Nel pomeriggio, dopo l’omelia della Missa in Coena Domini, ha luogo la lavanda dei piedi.

Non vi sono pratiche paraliturgiche specifiche, poiché la messa in scena in ricordo dell’evento narrato nei Vangeli è prerogativa della liturgia ufficiale.

Nella prassi orientale era usanza offrire acqua all’ospite perché si lavasse i piedi impolverati dal viaggio.

Al termine della Cena Pasquale Gesù s’inginocchiò per lavare i piedi agli Apostoli. Fin dalle origini l’atto si prestò molto bene alla teatralizzazione poiché Gesù stesso ne richiese la reiterazione ai suoi discepoli: “Affinché come ho fatto io, facciate anche voi”.

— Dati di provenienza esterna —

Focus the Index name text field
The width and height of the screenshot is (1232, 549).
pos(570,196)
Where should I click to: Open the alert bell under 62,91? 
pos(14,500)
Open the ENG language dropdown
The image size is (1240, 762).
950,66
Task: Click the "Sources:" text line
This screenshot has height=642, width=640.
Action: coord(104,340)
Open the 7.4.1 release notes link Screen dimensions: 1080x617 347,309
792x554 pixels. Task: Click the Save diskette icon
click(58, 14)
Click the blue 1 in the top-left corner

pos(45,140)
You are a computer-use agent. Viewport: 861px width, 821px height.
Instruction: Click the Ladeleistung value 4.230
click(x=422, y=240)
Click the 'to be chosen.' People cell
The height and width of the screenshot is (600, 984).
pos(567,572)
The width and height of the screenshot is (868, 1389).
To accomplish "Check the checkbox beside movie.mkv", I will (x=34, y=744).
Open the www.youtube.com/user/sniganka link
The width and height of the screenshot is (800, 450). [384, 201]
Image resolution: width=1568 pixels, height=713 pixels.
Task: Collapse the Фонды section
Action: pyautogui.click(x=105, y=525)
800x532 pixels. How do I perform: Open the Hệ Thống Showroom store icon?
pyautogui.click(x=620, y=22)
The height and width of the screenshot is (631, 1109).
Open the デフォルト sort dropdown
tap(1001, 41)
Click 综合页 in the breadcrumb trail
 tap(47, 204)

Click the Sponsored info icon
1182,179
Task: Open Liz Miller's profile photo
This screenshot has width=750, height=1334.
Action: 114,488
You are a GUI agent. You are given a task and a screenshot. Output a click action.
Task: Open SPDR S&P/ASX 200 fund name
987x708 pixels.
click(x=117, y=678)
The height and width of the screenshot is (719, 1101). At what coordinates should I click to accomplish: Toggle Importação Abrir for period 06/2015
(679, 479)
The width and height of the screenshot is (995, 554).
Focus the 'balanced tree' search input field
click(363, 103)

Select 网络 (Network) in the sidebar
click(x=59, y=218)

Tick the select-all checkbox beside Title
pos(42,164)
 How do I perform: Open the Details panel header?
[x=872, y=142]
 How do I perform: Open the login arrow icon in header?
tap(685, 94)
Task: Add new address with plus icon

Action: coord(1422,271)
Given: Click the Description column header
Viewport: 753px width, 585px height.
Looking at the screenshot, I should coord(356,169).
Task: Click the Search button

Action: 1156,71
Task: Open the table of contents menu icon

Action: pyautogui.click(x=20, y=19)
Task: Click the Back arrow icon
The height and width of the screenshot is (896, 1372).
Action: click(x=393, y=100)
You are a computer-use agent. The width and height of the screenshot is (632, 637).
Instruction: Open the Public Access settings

La tradizione liturgica, di cui si hanno le prime testimonianze del V secolo, proviene così dalla Chiesa di Gerusalemme, dove veniva inteso come atto simbolico, provocatorio ed esemplare, che esprimeva il mandatum di Cristo. Il gesto fu accentuato nella tradizione monastica in riferimento all’accoglienza degli ospiti.

Entrò nella liturgia romana verso il VII secolo, quando assunse il significato di un atto di umiltà: lavare i piedi è la metafora di un umile e pratico amore verso il prossimo. È questa la lezione del Giovedì Santo.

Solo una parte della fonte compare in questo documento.